Чёрные крылья взметнулись из человеческих спин с яростью и остервенением, выпустив по фонтану крови. Клета услышала пронзительный визг, но не сразу поняла, что кричала сама. Хризо сжимала рёбра девушки, не давая сделать глубокий вдох. Где-то совсем близко, в воде, тела тех, кого звали Лэс и Дион, сморщились и начали рассыпаться.
– Что происходит?!
– Выбор. Выбор, – как заведённая повторяла Хризолит.
Крап!
Словно раздавленный орех. Скорлупа больше не нужна.
И посреди багрового марева две твари, словно спроектированные чокнутым гением аэродинамики, по чьим маслянистым телам сбегали струйки крови.
Теперь они были свободны.
Оба паразита, неловко подскакивая, двинулись навстречу Хризо, издавая протяжные скрипучие трели. Взлетели и принялись кувыркаться в воздухе, привлекая её внимание и разбрызгивая останки солёной воды и погибших носителей.
В небе чувствовалось что-то неправильное, и оно росло. Само пространство раскрывалось, степенно и грациозно, словно театральная ширма.
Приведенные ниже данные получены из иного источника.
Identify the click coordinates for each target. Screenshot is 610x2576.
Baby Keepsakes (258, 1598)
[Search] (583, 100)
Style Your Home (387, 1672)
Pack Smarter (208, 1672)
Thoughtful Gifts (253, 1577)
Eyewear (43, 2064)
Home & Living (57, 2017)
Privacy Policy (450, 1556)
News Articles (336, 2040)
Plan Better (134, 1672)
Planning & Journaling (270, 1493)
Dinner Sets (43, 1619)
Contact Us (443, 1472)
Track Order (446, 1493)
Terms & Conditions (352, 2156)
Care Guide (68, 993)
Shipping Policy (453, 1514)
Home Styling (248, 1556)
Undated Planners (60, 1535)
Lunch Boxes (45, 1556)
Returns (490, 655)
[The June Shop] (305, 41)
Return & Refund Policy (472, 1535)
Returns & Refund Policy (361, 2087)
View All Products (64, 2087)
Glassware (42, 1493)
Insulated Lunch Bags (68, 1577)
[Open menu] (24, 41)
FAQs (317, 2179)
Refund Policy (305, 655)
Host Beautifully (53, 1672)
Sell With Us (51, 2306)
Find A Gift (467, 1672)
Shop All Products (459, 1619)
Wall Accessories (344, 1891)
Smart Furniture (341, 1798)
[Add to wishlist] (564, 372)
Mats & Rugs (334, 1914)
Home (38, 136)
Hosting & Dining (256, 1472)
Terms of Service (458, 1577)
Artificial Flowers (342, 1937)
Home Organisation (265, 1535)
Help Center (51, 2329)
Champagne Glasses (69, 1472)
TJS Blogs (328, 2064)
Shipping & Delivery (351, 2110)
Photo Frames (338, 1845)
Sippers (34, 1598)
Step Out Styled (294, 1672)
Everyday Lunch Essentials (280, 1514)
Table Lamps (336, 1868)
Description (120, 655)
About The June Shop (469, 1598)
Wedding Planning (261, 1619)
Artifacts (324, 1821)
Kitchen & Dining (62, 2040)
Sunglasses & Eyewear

В Клете не осталось звуков.
Только чувства.
Не свои.
Хризо стиснула челюсти, сложила начатки перьев – и девушка ощутила её страсть, привязанность и грусть. Собственное отупение и шок стали совсем крошечными. Эти трепещущие крылья. Сильная плоть. Эта ныль в чужом – своём – и снова чудом хребте, желание ощутить объятья одного и другого. Вопль утробы, жаждущей материнства, мурашки у носа, который мог бы подталкивать, помогая вылупляться.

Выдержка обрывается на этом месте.